[GOAL OF THE EXERCISE]: When the line containing "You are a computer-use agent. The image" is reached, include it and end there; set down verbatim every line before it, starting at the top of the records.
----- EXCERPTED RECORDS
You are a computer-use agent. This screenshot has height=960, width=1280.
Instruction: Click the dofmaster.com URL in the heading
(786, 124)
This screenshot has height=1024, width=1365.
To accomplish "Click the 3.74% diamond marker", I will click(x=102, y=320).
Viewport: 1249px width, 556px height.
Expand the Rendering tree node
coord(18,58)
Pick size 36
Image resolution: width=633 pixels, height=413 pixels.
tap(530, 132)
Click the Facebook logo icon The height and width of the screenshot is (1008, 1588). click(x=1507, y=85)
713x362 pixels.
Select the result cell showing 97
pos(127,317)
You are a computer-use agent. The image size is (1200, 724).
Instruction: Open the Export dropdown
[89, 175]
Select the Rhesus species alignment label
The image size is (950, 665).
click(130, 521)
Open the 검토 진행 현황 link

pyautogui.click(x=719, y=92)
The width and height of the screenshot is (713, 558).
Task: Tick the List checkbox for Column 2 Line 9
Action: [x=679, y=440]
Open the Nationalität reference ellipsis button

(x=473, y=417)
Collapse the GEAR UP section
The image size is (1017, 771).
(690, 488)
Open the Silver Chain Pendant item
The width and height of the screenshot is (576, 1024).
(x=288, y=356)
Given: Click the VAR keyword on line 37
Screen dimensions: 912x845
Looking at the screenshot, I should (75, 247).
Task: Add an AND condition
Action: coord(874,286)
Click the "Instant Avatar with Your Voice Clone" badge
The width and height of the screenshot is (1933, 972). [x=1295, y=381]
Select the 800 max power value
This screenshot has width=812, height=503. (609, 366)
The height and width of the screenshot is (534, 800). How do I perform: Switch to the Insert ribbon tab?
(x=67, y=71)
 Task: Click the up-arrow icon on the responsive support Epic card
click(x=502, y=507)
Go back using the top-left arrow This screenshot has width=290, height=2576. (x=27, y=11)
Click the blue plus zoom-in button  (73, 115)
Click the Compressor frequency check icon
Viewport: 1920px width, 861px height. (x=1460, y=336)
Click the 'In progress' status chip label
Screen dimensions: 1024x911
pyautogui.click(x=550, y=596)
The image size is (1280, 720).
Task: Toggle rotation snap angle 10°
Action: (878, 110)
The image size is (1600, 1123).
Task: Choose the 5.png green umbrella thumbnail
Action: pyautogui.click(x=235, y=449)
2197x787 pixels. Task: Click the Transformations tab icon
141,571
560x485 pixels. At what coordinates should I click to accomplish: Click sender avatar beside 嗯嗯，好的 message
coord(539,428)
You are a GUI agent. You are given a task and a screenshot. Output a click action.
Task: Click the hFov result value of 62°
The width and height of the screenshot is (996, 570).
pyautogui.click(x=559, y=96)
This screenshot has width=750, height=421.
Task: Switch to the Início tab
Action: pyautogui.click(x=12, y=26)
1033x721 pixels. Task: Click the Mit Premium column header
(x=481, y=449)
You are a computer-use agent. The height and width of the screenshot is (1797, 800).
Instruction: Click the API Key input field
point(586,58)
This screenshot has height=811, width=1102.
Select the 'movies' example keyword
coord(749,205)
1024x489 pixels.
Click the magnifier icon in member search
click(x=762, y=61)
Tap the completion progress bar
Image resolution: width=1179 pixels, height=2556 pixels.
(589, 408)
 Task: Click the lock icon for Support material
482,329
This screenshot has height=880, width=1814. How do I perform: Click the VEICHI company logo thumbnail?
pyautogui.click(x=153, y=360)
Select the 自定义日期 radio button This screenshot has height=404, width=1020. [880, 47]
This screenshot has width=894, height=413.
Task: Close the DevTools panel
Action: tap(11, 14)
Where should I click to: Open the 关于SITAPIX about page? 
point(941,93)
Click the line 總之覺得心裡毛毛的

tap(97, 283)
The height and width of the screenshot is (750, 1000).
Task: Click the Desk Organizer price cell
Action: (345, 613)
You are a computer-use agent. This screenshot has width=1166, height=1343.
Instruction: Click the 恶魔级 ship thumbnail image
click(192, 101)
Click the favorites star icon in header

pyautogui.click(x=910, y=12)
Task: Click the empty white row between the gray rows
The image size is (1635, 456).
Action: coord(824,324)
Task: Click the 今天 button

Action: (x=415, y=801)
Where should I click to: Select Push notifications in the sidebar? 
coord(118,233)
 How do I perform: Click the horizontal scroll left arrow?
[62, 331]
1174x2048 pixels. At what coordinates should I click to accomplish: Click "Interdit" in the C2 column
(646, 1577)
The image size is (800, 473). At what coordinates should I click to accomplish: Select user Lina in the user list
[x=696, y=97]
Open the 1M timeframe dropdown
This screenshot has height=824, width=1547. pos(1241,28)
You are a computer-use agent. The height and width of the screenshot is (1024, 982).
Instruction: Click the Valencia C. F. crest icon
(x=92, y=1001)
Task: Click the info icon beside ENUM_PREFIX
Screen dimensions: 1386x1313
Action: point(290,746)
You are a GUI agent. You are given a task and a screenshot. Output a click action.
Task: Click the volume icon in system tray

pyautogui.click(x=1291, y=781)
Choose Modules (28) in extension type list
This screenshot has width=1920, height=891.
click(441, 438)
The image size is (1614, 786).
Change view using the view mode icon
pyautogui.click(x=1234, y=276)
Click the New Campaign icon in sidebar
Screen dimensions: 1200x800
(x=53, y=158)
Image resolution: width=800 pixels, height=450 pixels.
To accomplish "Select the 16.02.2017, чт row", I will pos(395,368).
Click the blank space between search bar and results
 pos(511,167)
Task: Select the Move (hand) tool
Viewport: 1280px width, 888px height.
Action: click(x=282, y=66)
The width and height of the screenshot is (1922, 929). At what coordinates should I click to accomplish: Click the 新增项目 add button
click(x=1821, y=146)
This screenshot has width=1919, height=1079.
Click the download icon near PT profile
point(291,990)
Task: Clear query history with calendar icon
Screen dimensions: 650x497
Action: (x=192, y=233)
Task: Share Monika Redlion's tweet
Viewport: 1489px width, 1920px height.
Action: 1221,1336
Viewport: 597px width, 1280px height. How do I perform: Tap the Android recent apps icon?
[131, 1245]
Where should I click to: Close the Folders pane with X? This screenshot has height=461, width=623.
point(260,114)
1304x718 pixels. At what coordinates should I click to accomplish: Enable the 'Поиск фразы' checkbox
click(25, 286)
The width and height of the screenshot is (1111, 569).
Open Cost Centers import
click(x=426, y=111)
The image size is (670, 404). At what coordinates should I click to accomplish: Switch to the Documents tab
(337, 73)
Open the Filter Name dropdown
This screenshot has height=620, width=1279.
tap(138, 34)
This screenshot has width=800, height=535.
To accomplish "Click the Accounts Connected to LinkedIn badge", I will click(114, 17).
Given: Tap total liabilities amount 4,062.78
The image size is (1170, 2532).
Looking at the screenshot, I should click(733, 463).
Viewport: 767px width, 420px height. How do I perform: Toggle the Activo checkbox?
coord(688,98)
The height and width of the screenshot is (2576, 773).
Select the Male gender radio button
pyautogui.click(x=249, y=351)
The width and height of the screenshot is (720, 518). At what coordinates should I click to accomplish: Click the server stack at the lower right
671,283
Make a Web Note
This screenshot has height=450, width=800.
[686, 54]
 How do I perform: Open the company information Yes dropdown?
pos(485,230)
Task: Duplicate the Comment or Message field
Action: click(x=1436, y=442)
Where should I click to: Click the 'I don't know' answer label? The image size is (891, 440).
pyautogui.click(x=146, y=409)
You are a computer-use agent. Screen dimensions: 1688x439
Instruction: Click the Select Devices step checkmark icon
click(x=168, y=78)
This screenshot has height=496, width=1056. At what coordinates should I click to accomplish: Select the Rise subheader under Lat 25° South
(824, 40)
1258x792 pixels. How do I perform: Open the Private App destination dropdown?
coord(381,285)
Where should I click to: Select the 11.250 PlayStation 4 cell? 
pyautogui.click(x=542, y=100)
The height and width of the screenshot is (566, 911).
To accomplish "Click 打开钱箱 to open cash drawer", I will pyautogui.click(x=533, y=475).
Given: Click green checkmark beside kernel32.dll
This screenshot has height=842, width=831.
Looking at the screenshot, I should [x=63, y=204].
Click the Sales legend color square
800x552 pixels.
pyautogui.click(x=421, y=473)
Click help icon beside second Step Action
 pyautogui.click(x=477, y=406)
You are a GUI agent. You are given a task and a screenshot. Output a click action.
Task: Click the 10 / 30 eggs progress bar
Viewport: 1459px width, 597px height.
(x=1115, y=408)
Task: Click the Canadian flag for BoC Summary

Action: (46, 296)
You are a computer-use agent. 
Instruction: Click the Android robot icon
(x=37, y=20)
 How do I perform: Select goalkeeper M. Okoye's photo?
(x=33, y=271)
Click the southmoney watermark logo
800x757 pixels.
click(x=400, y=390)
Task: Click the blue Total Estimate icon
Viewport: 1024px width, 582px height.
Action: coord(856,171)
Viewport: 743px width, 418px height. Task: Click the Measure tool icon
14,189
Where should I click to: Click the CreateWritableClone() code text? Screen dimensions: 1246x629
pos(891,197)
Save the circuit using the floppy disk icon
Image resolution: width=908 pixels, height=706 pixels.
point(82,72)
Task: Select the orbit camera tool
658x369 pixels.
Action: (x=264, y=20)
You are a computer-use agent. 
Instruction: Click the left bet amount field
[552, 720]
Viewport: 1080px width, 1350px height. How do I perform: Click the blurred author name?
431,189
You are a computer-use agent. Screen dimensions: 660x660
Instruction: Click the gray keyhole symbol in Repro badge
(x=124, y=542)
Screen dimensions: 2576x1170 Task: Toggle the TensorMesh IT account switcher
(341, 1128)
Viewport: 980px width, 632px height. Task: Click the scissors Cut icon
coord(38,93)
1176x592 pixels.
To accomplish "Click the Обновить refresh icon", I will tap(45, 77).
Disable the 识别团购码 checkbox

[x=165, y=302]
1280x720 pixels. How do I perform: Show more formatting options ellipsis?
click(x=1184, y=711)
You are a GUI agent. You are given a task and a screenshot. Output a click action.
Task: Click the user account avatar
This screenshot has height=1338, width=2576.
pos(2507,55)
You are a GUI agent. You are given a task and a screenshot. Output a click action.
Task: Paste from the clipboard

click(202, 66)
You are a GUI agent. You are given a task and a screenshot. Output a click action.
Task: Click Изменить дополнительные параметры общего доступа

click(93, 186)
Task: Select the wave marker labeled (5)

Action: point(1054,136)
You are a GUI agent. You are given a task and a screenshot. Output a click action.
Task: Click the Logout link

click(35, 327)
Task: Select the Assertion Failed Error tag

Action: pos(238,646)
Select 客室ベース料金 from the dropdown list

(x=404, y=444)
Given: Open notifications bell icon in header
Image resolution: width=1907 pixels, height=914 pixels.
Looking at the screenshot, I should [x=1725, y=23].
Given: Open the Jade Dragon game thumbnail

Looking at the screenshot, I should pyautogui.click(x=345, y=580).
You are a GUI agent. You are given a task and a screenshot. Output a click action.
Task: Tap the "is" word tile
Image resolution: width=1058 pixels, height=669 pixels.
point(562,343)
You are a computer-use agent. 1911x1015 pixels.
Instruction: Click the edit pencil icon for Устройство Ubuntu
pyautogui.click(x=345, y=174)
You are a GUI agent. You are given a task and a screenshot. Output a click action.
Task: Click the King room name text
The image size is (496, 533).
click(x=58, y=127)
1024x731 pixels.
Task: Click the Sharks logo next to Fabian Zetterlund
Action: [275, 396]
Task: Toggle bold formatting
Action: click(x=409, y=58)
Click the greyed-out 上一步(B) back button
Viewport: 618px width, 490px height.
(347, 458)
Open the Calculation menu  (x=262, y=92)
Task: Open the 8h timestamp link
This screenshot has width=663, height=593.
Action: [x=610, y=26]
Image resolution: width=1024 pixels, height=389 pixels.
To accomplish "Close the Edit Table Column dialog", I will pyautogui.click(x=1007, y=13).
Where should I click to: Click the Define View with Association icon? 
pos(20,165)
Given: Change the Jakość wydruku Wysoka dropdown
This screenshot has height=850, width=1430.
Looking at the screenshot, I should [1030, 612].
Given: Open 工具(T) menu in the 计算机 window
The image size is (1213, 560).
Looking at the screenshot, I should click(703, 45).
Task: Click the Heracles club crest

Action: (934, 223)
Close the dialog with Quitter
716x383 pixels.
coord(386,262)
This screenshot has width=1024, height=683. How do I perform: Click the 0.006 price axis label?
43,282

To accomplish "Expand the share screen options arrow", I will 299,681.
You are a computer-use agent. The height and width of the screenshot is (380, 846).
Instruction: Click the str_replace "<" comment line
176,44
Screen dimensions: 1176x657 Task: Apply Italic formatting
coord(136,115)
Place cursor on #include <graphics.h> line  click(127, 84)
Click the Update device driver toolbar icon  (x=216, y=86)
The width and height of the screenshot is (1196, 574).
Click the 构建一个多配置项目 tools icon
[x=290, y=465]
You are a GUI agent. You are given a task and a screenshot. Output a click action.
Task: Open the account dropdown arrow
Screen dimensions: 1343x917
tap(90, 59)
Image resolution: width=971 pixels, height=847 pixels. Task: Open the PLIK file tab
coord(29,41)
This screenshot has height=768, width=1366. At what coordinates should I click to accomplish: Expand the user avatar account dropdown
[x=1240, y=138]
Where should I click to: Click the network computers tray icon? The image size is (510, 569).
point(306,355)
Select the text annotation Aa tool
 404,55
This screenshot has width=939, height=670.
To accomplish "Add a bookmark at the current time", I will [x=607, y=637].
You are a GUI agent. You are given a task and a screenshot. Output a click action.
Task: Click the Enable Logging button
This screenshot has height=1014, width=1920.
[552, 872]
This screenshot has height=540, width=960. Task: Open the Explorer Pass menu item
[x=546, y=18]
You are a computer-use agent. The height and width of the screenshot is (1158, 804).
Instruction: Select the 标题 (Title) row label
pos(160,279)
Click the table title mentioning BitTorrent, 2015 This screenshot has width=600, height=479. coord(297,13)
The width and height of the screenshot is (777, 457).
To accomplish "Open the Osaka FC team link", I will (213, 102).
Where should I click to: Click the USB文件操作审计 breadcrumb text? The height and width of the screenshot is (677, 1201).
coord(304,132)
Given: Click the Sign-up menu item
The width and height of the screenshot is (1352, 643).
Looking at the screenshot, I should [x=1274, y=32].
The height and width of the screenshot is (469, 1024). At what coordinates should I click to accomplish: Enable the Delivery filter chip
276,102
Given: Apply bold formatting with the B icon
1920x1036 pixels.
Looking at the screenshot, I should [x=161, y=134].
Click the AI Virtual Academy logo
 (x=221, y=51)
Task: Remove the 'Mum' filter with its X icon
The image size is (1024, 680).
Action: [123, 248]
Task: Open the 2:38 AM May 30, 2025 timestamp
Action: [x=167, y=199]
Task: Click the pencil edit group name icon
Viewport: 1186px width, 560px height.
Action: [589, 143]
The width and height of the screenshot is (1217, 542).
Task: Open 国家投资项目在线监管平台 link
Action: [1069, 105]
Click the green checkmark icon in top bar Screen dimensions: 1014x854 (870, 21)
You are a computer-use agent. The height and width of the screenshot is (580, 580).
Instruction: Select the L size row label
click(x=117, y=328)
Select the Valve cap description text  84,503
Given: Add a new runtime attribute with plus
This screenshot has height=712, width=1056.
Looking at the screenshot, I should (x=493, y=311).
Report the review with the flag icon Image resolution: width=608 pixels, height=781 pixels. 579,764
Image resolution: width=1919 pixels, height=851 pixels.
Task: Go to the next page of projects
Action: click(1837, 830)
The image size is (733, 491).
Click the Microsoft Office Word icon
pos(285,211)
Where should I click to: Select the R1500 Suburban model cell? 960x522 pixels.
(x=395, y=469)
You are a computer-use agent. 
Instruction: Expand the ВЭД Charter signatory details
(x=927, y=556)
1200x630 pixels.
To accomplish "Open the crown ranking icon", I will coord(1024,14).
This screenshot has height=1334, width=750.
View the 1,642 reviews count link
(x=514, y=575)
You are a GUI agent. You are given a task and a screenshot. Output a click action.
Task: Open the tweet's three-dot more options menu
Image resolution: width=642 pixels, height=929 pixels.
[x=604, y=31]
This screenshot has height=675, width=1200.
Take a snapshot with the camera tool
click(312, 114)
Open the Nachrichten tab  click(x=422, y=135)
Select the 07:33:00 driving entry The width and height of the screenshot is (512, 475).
----------
[RESPONSE]:
You are a computer-use agent. This screenshot has height=960, width=1280.
Instruction: Click the dofmaster.com URL in the heading
(786, 124)
This screenshot has height=1024, width=1365.
To accomplish "Click the 3.74% diamond marker", I will click(x=102, y=320).
Viewport: 1249px width, 556px height.
Expand the Rendering tree node
coord(18,58)
Pick size 36
Image resolution: width=633 pixels, height=413 pixels.
tap(530, 132)
Click the Facebook logo icon The height and width of the screenshot is (1008, 1588). click(x=1507, y=85)
713x362 pixels.
Select the result cell showing 97
pos(127,317)
You are a computer-use agent. The image size is (1200, 724).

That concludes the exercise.